:: Task statement ::
Using the listing below, reproduce exactly the lines from the one with "Where should I" through the last, with all pictures left out.

_ _ _

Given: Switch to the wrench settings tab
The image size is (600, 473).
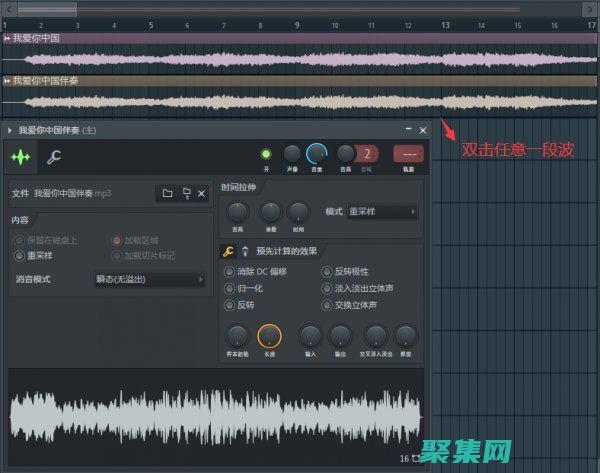Looking at the screenshot, I should [x=54, y=156].
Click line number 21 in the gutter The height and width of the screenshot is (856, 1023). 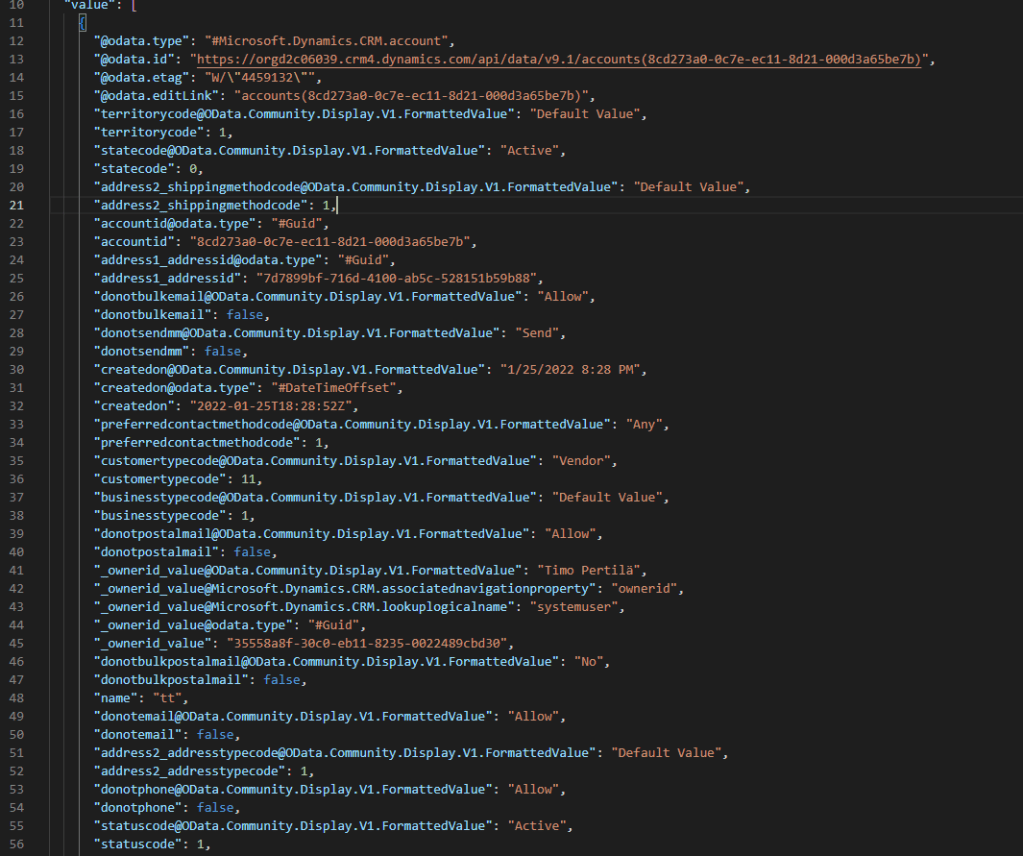pyautogui.click(x=16, y=205)
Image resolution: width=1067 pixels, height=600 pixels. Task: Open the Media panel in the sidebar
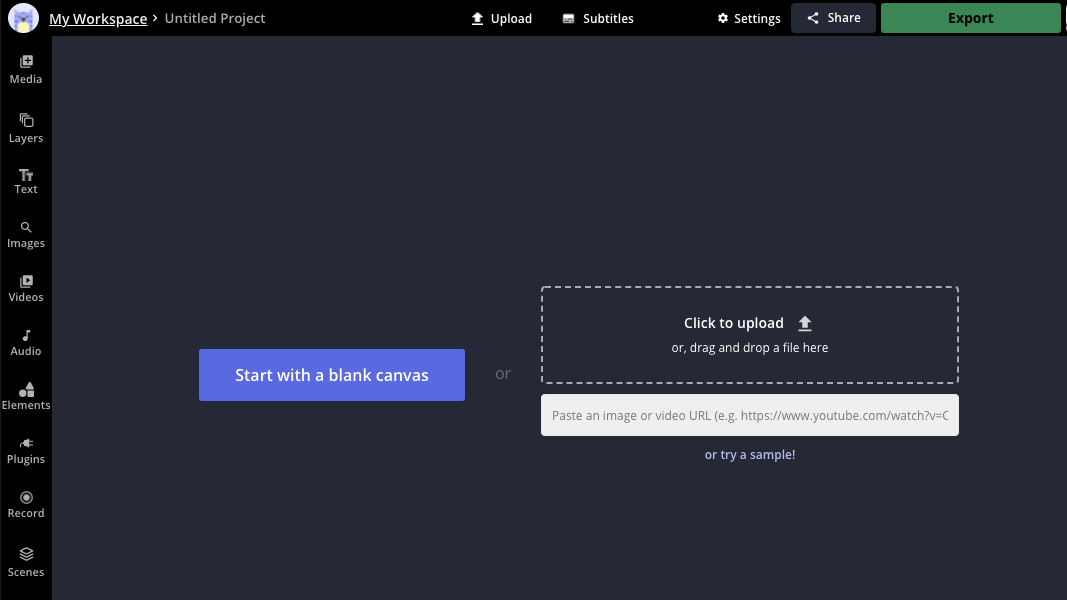tap(25, 68)
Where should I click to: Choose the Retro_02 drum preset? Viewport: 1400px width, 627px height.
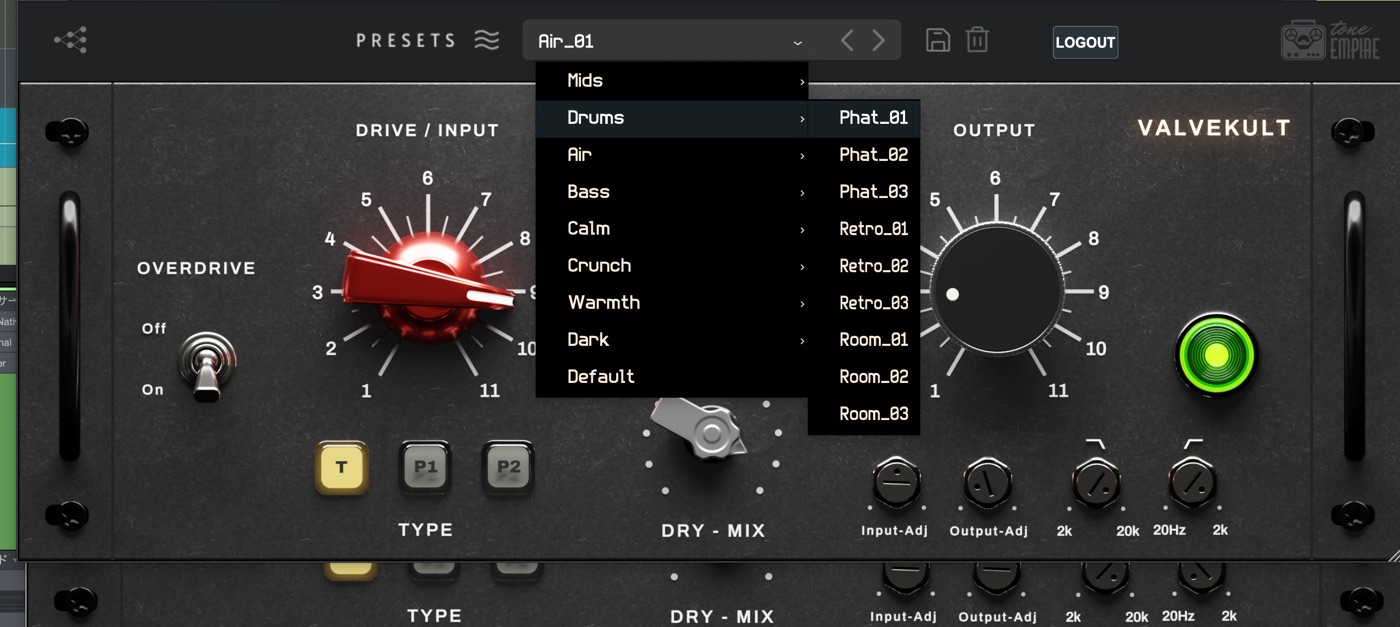pyautogui.click(x=873, y=266)
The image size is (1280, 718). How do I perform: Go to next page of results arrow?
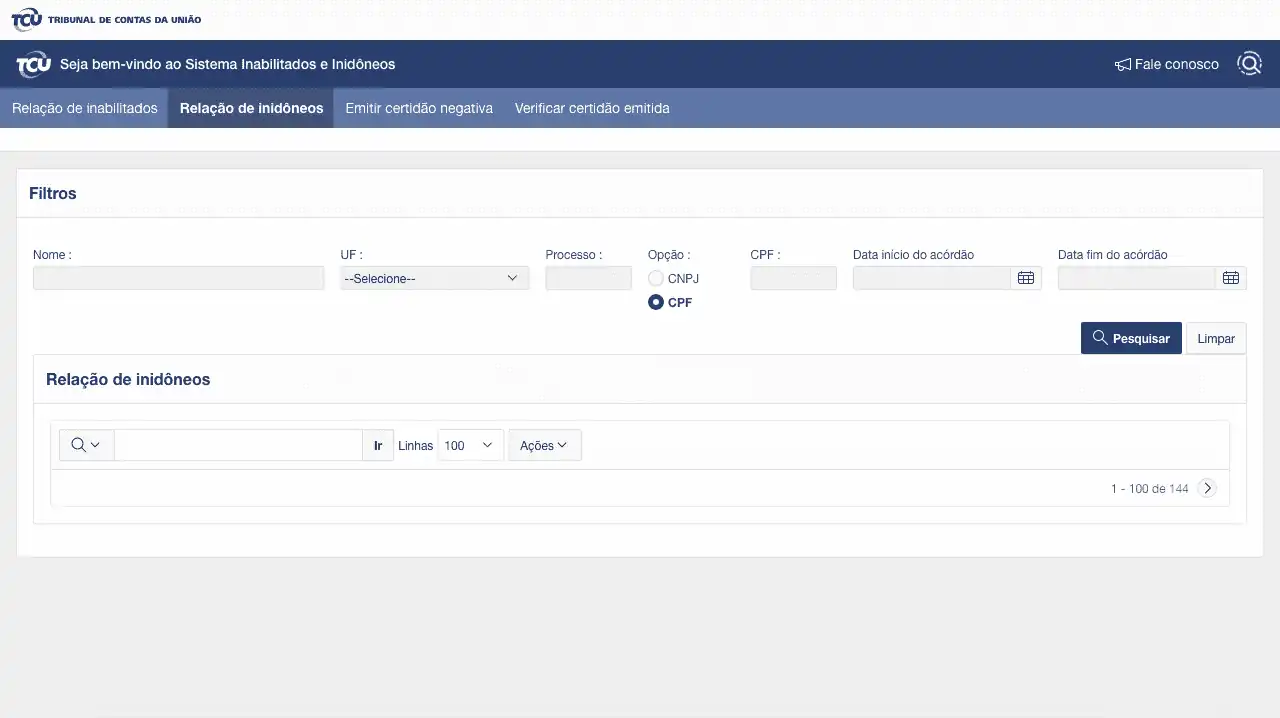tap(1207, 488)
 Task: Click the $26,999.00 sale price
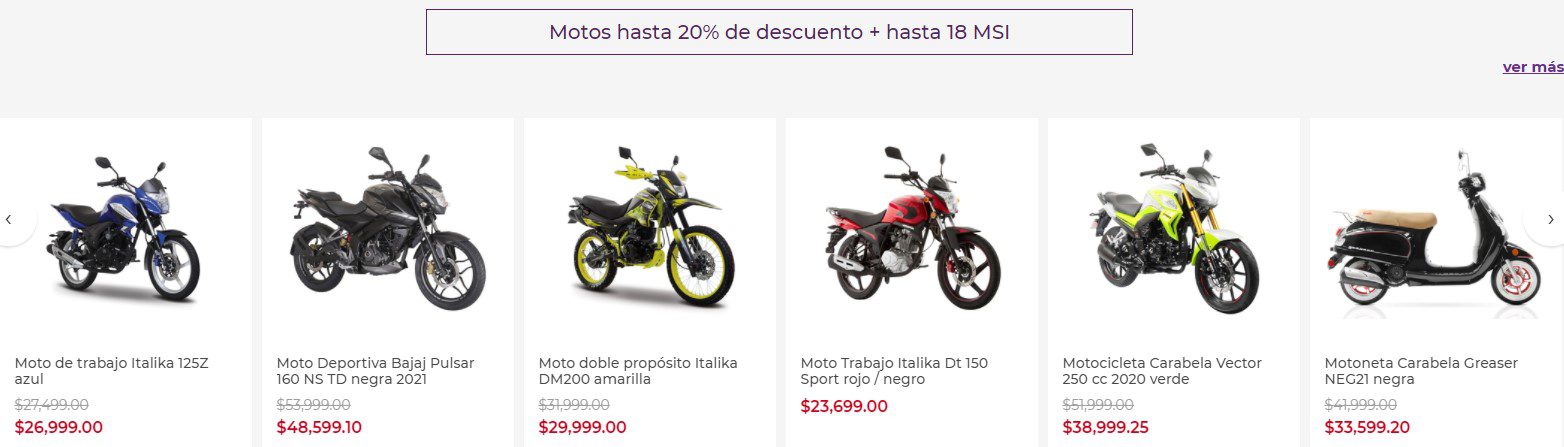[x=59, y=427]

_ _ _

:: Task output ::
Where should I click to: Choose the Retro_02 drum preset? Viewport: 1400px width, 627px height.
pyautogui.click(x=873, y=266)
The image size is (1280, 718). How do I perform: Go to next page of results arrow?
tap(1207, 488)
 Task: Click the $26,999.00 sale price
[x=59, y=427]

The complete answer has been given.